The Herkimer Telegram related: An impact study of the Industries for the Blind of New York State and its Affiliated Agencies conducted by the University of Buffalo details the economic and quality of life impact in communities that employ blind or visually impaired workers.

“The key for improving prospects for people who are blind and want to work is improving opportunity and that’s the goal of this impact study,” said Rudy D’Amico, president and chief executive officer of the Central Association of the Blind and Visually Impaired, during a press conference Tuesday at CABVI’s main location on Kent Street, Utica.

Eight nonprofit organizations across the state partner with IBNYS to provide employment for blind New Yorkers. According to CABVI, the study released in October 2011 showed “the economic impact of the eight agencies on the state’s economy is $168 million reflecting, $88.3 million in direct sales, through more than 21,600 orders as well as $80 million in spin-off activity in related industries.”

D’Amico said during the press conference CABVI’s economic impact in Central New York is $17 million each year, including $4.4 million in payroll. He also said Central Industries expects its revenue to exceed $37 million this year, compared to $12 million in 2000.

The conference was held inside the association’s Central Industries manufacturing area, where blind and sighted workers work side-by-side to produce goods on about 30 product lines. In 2010, the association had 200 total employees with 79 of whom were blind or visually impaired.

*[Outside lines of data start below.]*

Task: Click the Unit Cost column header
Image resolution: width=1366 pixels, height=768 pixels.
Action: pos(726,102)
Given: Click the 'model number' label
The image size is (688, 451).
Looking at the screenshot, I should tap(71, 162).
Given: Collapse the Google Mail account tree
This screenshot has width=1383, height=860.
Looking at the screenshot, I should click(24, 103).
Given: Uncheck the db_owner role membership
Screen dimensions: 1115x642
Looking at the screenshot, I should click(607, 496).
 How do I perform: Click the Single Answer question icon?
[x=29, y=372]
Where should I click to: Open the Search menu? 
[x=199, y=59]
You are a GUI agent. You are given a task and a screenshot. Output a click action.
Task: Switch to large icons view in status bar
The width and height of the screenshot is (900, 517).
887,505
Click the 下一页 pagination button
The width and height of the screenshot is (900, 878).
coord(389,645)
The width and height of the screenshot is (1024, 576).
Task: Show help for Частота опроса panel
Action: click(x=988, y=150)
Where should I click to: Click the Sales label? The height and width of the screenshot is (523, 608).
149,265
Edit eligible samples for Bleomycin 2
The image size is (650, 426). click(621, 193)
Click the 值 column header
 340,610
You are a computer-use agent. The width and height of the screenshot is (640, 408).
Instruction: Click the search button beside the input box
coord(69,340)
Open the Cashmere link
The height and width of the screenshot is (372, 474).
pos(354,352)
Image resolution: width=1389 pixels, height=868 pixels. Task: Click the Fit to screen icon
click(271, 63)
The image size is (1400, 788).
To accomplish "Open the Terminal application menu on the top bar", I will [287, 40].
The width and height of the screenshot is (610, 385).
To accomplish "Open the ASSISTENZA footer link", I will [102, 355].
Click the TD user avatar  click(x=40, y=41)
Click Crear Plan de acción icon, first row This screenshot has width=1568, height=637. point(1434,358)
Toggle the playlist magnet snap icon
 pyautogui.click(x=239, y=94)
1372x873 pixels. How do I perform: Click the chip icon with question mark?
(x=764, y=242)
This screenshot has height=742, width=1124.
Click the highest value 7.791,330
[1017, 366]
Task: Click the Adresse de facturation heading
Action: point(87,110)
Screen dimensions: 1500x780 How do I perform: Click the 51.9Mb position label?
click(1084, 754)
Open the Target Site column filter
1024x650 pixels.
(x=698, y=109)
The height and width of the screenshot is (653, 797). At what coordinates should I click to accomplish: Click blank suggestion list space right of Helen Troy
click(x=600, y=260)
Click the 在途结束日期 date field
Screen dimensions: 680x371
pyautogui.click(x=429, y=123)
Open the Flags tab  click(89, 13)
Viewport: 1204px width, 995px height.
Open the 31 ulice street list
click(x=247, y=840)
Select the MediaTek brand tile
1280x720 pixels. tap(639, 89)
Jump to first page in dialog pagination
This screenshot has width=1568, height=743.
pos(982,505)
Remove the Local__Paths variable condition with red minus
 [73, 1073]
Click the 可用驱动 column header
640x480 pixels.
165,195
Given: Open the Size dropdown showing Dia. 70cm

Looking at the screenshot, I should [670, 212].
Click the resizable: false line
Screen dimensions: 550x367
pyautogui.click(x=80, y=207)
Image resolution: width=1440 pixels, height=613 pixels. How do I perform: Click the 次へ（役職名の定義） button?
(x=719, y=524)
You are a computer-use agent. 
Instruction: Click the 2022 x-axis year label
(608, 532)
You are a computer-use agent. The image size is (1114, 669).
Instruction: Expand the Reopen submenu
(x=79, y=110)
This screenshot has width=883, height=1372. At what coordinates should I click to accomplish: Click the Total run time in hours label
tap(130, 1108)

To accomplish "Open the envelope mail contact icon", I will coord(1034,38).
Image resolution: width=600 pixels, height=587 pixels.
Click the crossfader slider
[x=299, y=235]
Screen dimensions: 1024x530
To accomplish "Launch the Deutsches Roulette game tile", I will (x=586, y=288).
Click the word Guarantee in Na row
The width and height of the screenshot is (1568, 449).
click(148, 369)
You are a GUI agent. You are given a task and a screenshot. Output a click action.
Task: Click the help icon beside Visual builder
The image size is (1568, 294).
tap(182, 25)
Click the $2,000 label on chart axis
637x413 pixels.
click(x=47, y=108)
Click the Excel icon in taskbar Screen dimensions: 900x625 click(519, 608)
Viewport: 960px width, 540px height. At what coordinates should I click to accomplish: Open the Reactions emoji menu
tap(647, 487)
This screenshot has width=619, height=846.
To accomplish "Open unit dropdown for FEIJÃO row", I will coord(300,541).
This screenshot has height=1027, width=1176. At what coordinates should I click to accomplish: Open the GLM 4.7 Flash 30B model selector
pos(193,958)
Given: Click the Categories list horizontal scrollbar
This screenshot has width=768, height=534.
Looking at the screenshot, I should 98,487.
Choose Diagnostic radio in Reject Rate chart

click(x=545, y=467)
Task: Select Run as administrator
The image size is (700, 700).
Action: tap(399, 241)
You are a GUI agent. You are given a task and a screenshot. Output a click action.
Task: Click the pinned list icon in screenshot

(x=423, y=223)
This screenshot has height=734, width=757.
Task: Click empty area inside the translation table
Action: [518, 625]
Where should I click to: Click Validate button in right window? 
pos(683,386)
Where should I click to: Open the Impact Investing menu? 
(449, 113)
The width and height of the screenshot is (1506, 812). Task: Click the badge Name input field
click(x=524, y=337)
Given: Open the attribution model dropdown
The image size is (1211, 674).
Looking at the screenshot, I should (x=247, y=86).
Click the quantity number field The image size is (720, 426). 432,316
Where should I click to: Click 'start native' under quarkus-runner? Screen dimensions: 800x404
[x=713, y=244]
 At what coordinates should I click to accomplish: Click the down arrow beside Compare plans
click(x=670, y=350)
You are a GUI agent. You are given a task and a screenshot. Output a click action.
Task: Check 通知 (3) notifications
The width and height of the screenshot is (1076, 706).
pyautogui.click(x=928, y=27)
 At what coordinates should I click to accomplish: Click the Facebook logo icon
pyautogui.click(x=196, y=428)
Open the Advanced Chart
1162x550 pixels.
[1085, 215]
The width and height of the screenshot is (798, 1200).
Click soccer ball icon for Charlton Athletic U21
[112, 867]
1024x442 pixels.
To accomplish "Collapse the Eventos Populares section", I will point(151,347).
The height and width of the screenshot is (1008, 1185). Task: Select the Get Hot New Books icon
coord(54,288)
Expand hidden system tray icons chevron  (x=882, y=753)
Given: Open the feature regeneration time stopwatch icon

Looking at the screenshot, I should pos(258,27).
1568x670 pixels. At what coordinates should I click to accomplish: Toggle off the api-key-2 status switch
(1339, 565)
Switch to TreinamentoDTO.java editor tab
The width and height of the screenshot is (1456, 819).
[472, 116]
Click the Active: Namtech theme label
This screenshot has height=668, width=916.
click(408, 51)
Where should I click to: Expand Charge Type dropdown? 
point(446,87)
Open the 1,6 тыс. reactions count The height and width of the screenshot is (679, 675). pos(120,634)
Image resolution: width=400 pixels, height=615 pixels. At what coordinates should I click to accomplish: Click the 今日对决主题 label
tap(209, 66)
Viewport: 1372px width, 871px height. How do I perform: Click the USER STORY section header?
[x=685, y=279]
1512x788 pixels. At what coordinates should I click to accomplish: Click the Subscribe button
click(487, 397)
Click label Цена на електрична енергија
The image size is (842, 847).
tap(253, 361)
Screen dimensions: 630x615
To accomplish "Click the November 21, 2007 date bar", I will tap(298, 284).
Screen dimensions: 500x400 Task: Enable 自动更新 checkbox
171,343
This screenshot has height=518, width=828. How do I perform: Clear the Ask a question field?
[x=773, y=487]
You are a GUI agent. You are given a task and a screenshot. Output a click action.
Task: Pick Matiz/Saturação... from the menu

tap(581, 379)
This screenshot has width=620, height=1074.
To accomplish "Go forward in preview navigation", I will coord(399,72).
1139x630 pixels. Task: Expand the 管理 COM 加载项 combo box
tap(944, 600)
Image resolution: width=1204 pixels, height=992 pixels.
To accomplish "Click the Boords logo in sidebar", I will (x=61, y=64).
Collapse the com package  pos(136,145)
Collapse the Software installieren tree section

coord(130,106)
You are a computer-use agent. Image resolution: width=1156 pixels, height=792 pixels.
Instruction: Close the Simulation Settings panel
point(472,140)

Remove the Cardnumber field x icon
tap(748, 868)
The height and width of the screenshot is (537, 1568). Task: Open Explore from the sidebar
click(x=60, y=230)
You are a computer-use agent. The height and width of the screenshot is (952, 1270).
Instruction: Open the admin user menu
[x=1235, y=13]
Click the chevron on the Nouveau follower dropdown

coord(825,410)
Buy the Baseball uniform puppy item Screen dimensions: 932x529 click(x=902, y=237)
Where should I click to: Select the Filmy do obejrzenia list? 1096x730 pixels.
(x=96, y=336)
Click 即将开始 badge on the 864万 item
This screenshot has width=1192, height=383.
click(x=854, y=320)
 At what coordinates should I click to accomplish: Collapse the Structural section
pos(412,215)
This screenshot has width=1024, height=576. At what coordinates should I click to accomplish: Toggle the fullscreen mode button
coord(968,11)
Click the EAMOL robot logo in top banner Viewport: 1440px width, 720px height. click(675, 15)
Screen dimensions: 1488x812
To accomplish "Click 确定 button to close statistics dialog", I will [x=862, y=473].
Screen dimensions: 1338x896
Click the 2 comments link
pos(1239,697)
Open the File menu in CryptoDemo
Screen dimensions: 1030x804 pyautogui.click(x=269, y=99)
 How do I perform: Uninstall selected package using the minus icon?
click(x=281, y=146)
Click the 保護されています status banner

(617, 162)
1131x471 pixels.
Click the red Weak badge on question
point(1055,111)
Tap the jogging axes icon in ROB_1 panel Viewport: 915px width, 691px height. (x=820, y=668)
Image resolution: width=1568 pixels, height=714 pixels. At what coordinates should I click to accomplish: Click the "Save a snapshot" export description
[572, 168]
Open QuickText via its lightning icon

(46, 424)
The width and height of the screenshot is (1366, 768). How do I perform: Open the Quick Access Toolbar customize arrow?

“There is a perception the challenges associated with the unique needs of an employee who is blind cannot be overcome. This is not true,” said D’Amico. “With CABVI’s support and that of the state Commission for the Blind we can help employers and employees achieve reasonable accommodations.”

D’Amico also said they have a goal to double the number of blind and visually impaired individuals at each IBNYS affiliate to nearly 1,000 by 2016.

“CABVI and New York are working hard to breakdown barriers in the community,” he said.

State Sen. Joseph Griffo said about 60 percent of those who are blind in New York are unemployed, and about 70 percent nationally.

“CABVI is so important in playing such a significant role for individuals who want and need that chance to work, said Griffo, R,C,I - Rome, during the press conference.
“Many individuals suffer from blindness from birth or injury and are frustrated with the challenges they have to face and confront. Trying to find a job compounds that frustration.”

Griffo said he and other legislators will continue to support the efforts of CABVI and the IBNYS.

Assemblyman Marc Butler was among the state legislators who showed their support for CABVI, which serves those in Herkimer, Fulton, Montgomery, Oneida, Jefferson, Lewis and northern Otsego counties, during the press conference.

“Many of us have believed in the high quality and reliable workforce here at CABVI and now its there in black and white,” said Butler, R,C,I - Newport, about the study after the press conference.

Butler said by supporting their efforts, they are “helping these people and helping the economy.”